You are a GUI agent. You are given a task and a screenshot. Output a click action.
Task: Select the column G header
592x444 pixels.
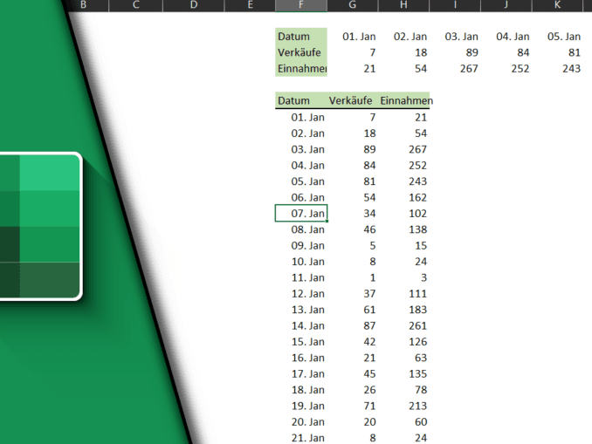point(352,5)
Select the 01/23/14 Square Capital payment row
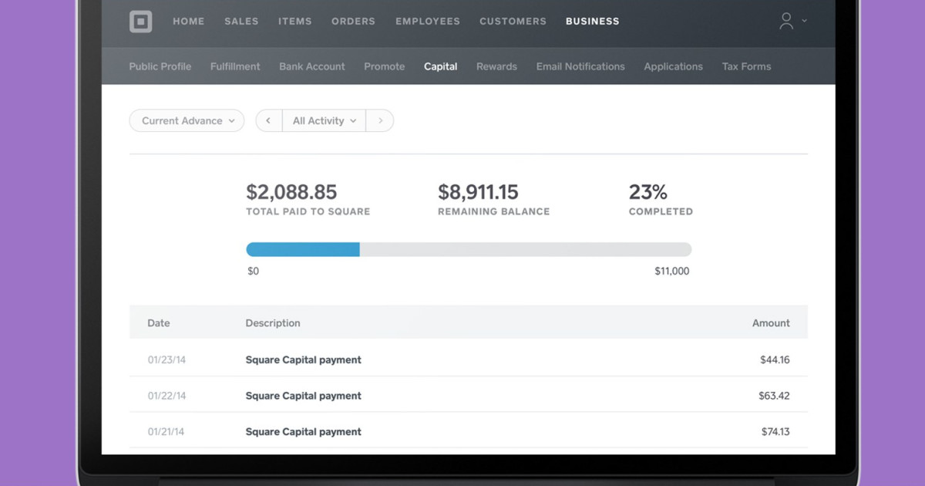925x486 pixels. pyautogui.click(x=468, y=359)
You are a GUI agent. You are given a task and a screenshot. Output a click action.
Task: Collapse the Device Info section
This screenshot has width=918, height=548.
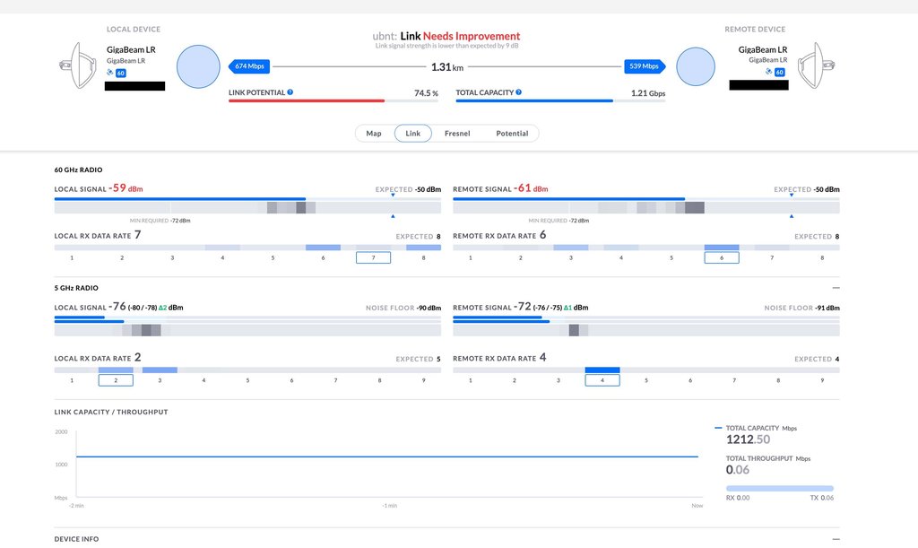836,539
# # # #
Omit the pictures, and quote the material above exactly as given.

Response for this exercise:
You are a GUI agent. You are given a task and a screenshot. Output a click action.
Task: Select the column G header
592x444 pixels.
point(352,5)
Select the 01/23/14 Square Capital payment row
925x486 pixels. pyautogui.click(x=468, y=359)
You are a GUI agent. You are given a task and a screenshot. Output a click action.
Task: Collapse the Device Info section
This screenshot has width=918, height=548.
836,539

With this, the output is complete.